The proposed Bulletin provided that risk estimates used for regulatory purposes should include “whenever possible, a range of plausible estimates, including central or expected estimates, when a quantitative characterization of risk is made available.”[121]The requirement of a central estimate was mandatory for influential risk assessments.[122]According to OMB, a “central estimate should neither understate nor overstate the risk, but rather, should provide the risk manager and the public with the expected risk.”[123]

A central estimate, however, is highly misleading in the context of many risk assessments. The problem arises because agencies are often confronted with risk studies that employ different models or assumptions to predict expected risk.
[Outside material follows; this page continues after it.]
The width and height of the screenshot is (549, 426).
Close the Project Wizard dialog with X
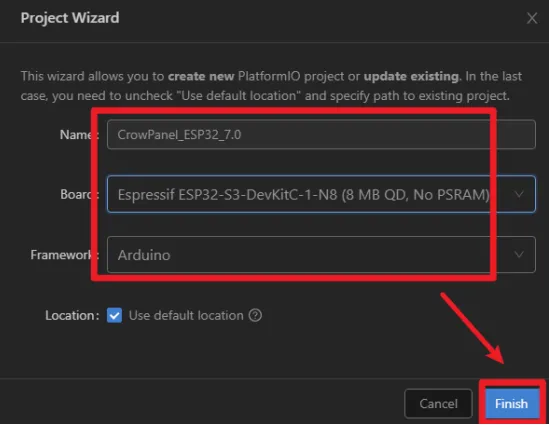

According to the NRC report, “it is not in the decision-maker’s or society’s best interest to treat fundamentally different predictions as quantities that can be ‘averaged’ without considering the effects of each prediction on the decision that it leads to.”[124]An earlier NRC report explained:

If, for example, there were model uncertainty about where on the Gulf Coast a hurricane would hit, it would be sensible to elicit subjective judgment about the probability that the model predicting that the storm would hit in New Orleans was correct, versus the probability that an alternative model-say, one that predicted that the storm would hit in Tampa-was correct. It would also be sensible to assess the expected losses of lives and property if relief workers were irrevocably deployed in one location and the storm hit the other (“expected” losses in the sense of probability times magnitude). It would be foolish, however, to deploy workers irrevocably in Alabama on the grounds that it was the “expected value” of halfway between New Orleans and Tampa under the model uncertainty-and yet this is just the kind of reasoning invited by indiscriminate use of averages and percentiles from distributions dominated by model uncertainty.[125]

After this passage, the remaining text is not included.